Authored By: Nkosinathi Msibi
University of Johannesburg
ABSTRACT
The exponential growth of the digital economy has transformed personal information into one of the most valuable resources of the modern age. As data-driven technologies increasingly shape social, economic, and political life, questions surrounding control, protection, and entitlement to personal information have become more pressing. While data protection regimes grant individuals extensive rights over their personal information, they consistently avoid framing such rights in proprietary terms.¹ This article examines whether personal information can coherently be regarded as an object of ownership under South African law, with particular reference to the Protection of Personal Information Act 4 of 2013 (POPIA). Drawing on South African property law principles, constitutional jurisprudence, and comparative insights from the European Union’s General Data Protection Regulation (GDPR) and the California Consumer Privacy Act (CCPA), the article argues that South African law deliberately adopts a regulatory and personality-based model of protection rather than ownership.
- INTRODUCTION
Personal information has become central to the functioning of the contemporary digital economy.² From targeted advertising and algorithmic decision-making to artificial intelligence and biometric identification systems, vast quantities of personal data are routinely collected, processed, and exchanged. These practices have generated significant economic value, but they have also heightened concerns regarding privacy, surveillance, and the exploitation of personal information.

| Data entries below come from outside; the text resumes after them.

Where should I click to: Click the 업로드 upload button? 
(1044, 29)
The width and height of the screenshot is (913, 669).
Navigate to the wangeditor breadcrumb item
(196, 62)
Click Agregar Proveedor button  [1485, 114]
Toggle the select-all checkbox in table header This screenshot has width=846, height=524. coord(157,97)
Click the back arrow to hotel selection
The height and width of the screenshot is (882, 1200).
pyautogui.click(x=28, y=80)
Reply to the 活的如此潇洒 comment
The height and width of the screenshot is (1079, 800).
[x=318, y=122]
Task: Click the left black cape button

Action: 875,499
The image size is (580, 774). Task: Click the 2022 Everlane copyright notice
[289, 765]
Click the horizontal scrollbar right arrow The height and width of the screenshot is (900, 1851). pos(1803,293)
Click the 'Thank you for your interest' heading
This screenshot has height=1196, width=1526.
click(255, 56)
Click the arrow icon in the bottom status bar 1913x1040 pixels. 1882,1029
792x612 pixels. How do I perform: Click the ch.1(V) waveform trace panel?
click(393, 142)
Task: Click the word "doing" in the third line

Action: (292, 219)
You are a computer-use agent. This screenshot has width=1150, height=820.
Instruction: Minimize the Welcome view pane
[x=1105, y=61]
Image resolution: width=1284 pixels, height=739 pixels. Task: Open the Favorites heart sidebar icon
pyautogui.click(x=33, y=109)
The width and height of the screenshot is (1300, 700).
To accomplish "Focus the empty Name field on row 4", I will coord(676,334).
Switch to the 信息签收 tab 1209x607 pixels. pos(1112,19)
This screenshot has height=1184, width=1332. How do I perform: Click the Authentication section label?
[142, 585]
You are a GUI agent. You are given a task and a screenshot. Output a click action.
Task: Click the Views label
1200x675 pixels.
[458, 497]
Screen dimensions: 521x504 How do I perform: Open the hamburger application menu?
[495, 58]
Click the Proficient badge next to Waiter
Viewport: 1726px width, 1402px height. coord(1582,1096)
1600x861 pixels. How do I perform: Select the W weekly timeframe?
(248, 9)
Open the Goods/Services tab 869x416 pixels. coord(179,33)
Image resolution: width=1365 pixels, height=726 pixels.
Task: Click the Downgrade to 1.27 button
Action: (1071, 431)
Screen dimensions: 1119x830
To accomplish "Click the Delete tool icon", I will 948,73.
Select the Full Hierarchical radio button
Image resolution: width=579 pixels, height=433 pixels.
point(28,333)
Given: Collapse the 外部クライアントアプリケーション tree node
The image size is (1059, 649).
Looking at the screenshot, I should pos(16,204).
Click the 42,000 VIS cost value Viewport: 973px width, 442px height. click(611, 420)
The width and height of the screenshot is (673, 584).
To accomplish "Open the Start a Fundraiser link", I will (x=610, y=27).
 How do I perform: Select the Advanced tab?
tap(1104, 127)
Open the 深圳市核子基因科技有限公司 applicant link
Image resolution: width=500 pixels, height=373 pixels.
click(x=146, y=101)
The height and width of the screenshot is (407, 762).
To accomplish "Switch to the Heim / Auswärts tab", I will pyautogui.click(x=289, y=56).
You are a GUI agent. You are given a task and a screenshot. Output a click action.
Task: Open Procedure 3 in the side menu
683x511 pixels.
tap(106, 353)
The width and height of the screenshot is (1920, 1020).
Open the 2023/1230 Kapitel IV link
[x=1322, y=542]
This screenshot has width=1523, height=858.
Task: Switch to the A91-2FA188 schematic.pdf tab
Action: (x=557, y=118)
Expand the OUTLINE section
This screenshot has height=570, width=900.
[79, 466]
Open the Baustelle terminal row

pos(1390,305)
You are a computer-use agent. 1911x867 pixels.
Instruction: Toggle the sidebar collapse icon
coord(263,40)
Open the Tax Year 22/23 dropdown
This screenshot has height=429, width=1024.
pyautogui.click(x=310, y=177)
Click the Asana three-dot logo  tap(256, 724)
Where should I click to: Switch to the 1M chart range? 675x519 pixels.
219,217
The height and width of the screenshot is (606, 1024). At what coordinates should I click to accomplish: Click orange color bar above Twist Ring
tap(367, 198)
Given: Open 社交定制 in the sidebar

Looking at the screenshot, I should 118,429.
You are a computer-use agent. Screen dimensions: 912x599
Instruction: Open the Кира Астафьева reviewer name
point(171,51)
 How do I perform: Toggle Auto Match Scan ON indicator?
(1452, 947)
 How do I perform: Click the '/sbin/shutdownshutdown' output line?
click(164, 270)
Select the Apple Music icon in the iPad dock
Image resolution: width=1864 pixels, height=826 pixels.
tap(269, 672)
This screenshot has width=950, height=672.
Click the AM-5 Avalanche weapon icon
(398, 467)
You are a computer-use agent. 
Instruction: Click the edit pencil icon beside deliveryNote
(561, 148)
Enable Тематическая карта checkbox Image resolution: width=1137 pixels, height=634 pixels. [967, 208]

South Africa’s primary legislative response to these developments is the Protection of Personal Information Act 4 of 2013 (POPIA).³ POPIA regulates the processing of personal information and confers enforceable rights on data subjects. Notably, however, the Act does not recognise personal information as property, nor does it describe data subjects as owners of their data.
- INFORMATIONAL PRIVACY IN SOUTH AFRICAN LAW
Informational privacy refers to an individual’s interest in controlling the collection, use, disclosure, and dissemination of personal information relating to them.⁴ Section 14 of the Constitution of the Republic of South Africa, 1996 guarantees the right to privacy. The Constitutional Court confirmed in NM v Smith that the unauthorised disclosure of personal information may constitute a violation of both privacy and dignity.⁵
POPIA gives statutory effect to informational privacy by establishing conditions for the lawful processing of personal information, including lawfulness, purpose specification, and security safeguards.⁶
- PROPERTY LAW AND THE NATURE OF INFORMATION
Ownership in South African law traditionally refers to the most comprehensive real right in respect of an object.⁷ Information presents conceptual difficulties for property law due to its non-rivalrous and replicable nature.⁸ Legal protection of information does not necessarily imply ownership.⁹
- POPIA AND DATA SUBJECT RIGHTS
POPIA grants data subjects rights of access, correction, objection, and consent withdrawal.¹⁰ While these rights resemble incidents of ownership, POPIA avoids proprietary language.¹¹ This indicates a deliberate legislative choice to regulate rather than commodify personal information.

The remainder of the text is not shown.